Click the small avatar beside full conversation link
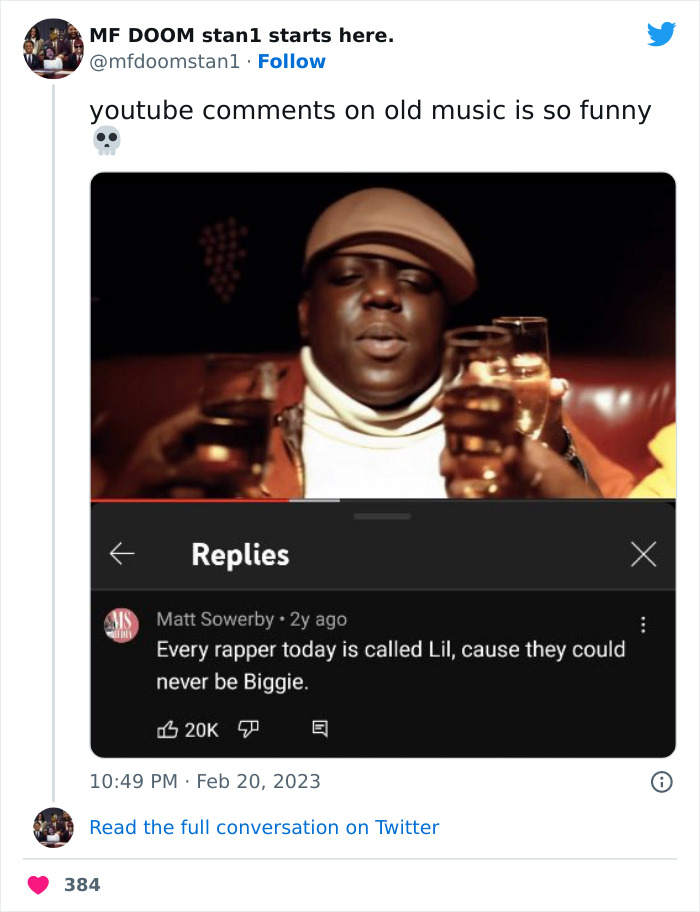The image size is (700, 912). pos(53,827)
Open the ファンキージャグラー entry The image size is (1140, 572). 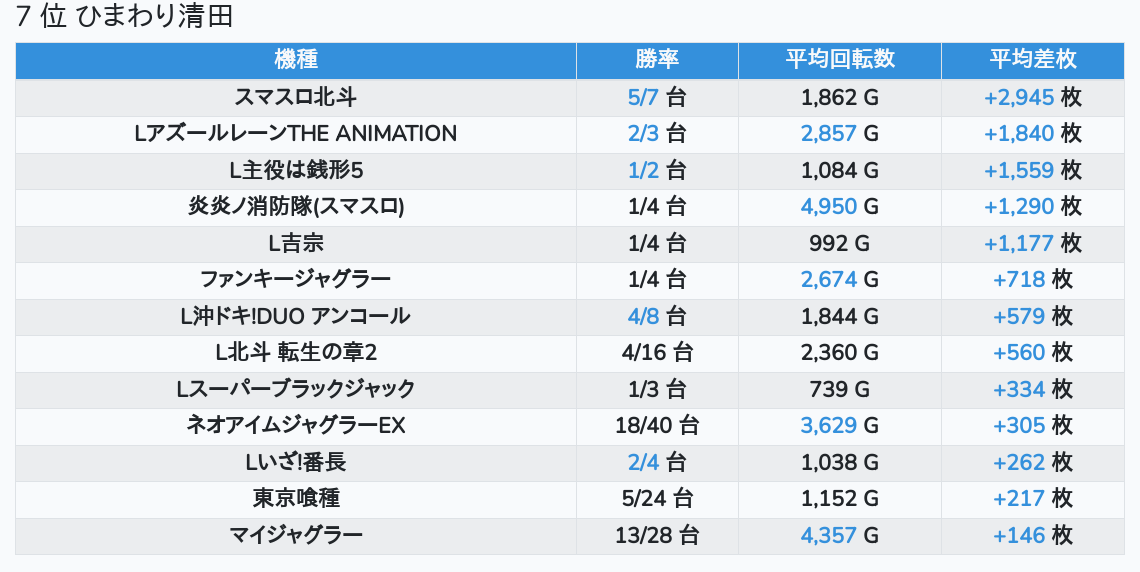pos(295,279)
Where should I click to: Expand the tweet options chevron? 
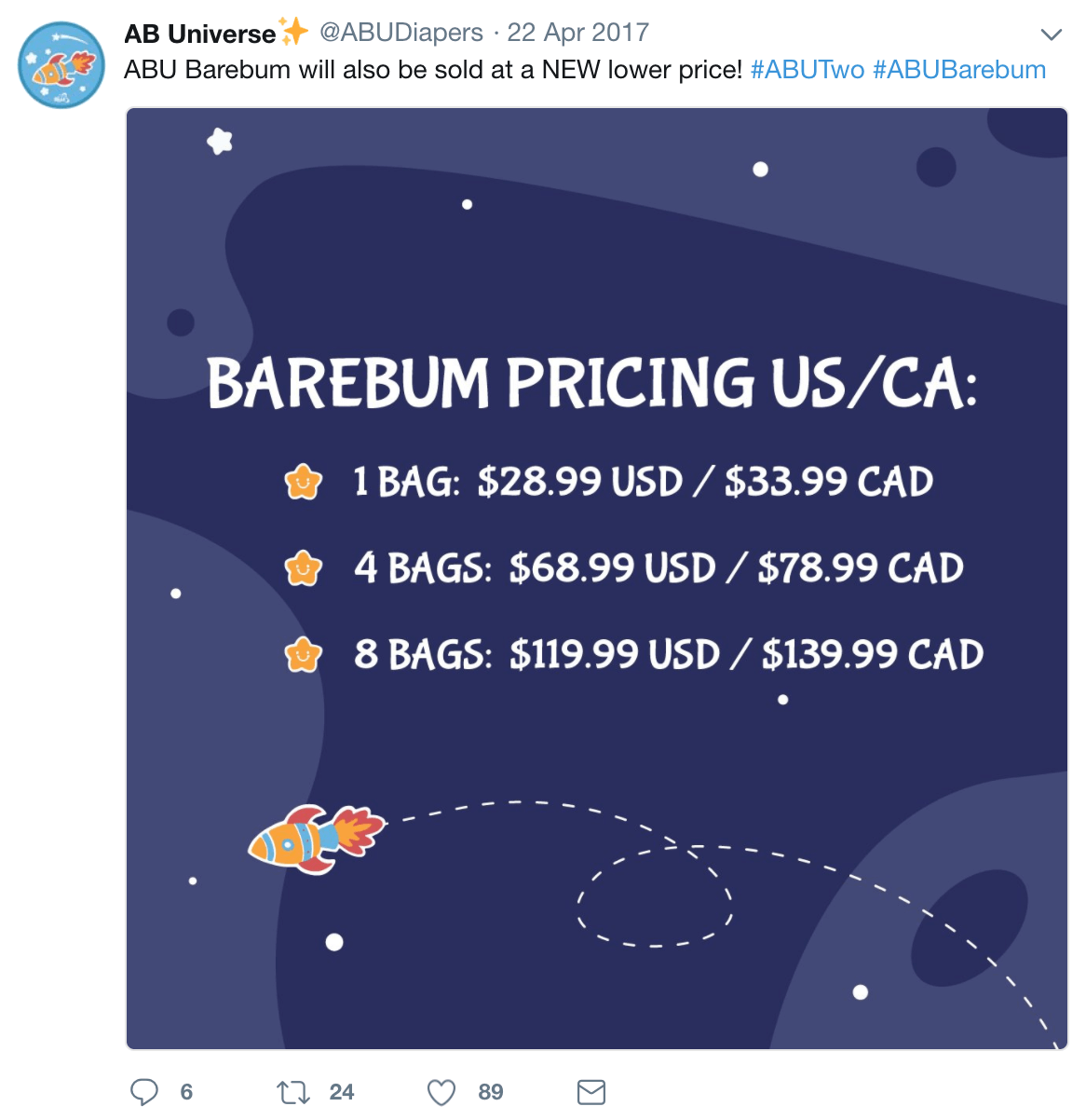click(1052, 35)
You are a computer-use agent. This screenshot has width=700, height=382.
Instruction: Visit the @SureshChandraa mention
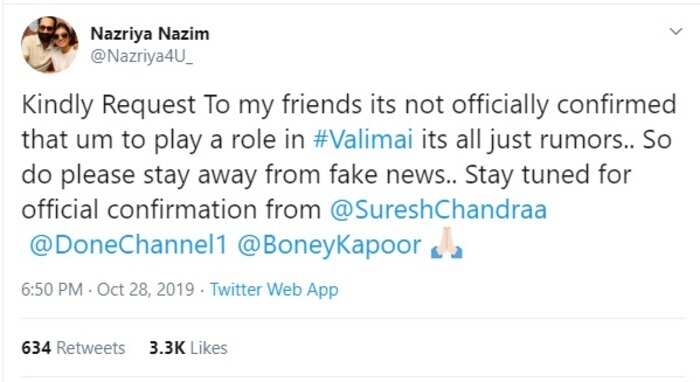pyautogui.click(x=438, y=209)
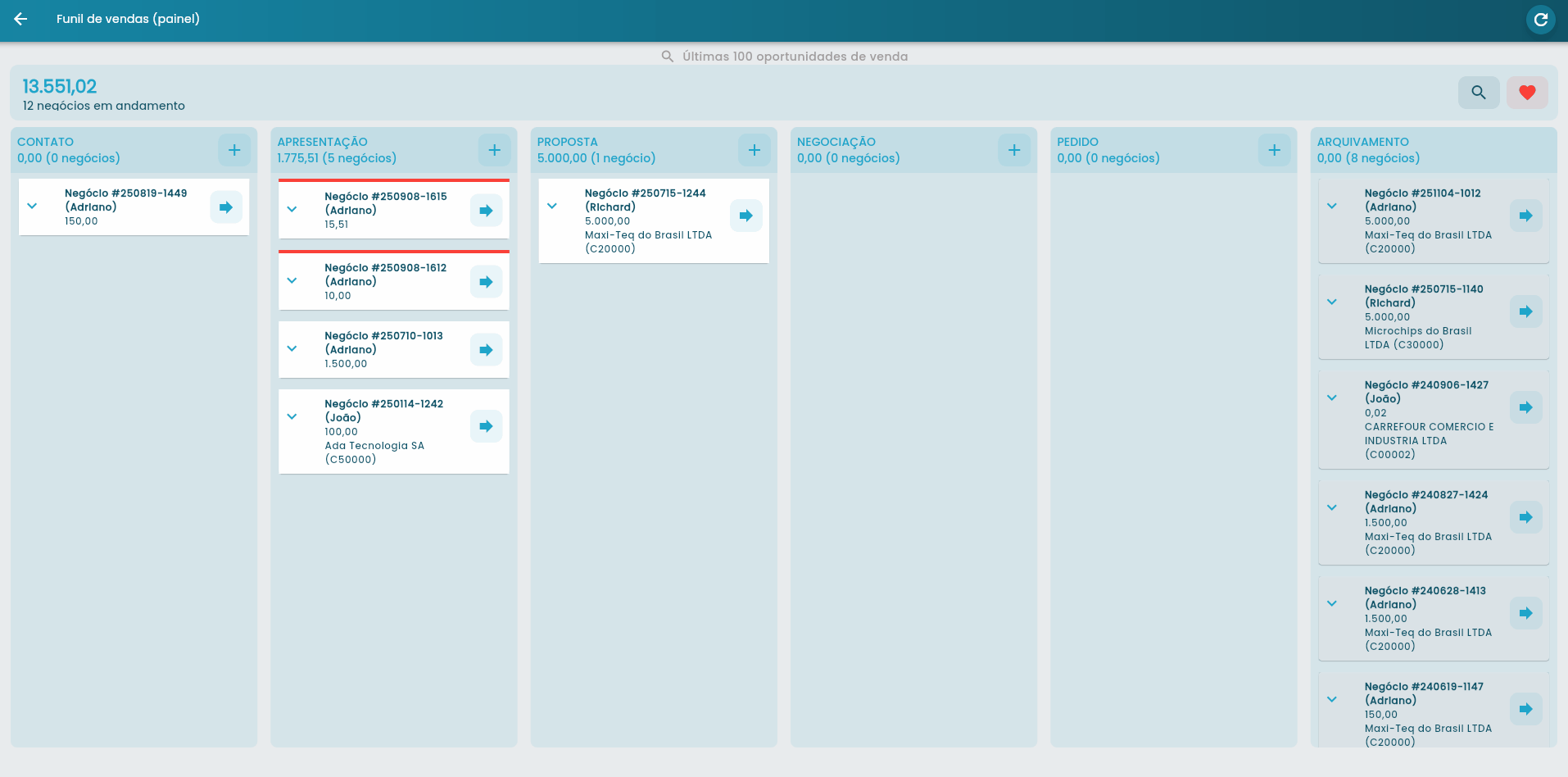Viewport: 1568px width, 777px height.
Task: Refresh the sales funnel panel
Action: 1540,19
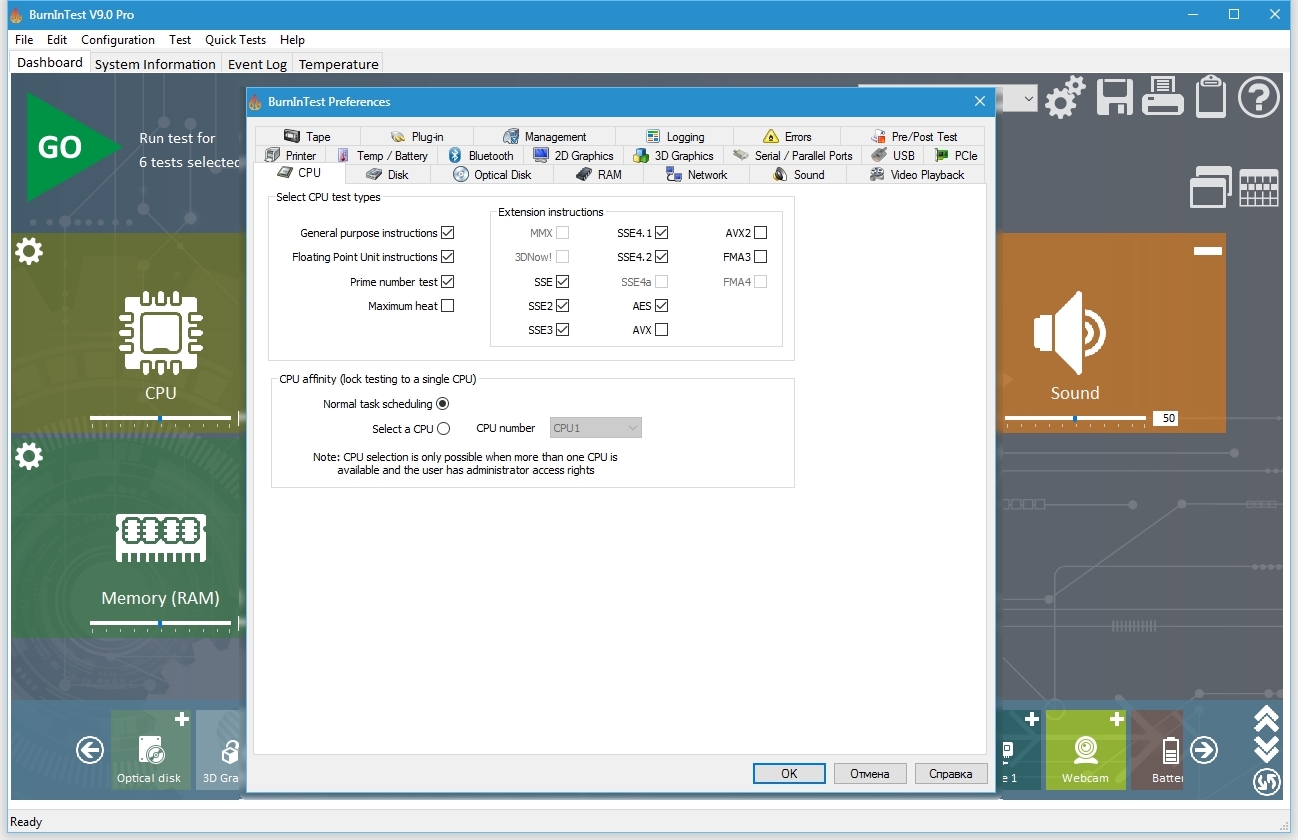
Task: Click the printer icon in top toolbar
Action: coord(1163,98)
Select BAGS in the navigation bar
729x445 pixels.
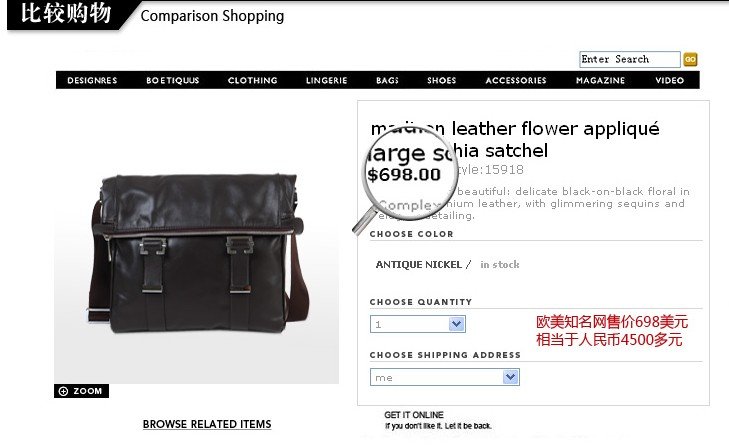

→ What you are asked to do:
Please retype, exactly as they appear, the lines from the one with "Where should I" through the final line of the material, both included, and drop any pictures.

→ Your response:
Where should I click to: Expand the tweet options chevron? 
click(1052, 35)
You are a computer-use agent. This screenshot has width=700, height=382.
Instruction: Visit the @SureshChandraa mention
pyautogui.click(x=438, y=209)
Viewport: 1568px width, 777px height.
Task: Refresh the sales funnel panel
Action: 1540,19
Task: Click the printer icon in top toolbar
Action: coord(1163,98)
Select BAGS in the navigation bar
729x445 pixels.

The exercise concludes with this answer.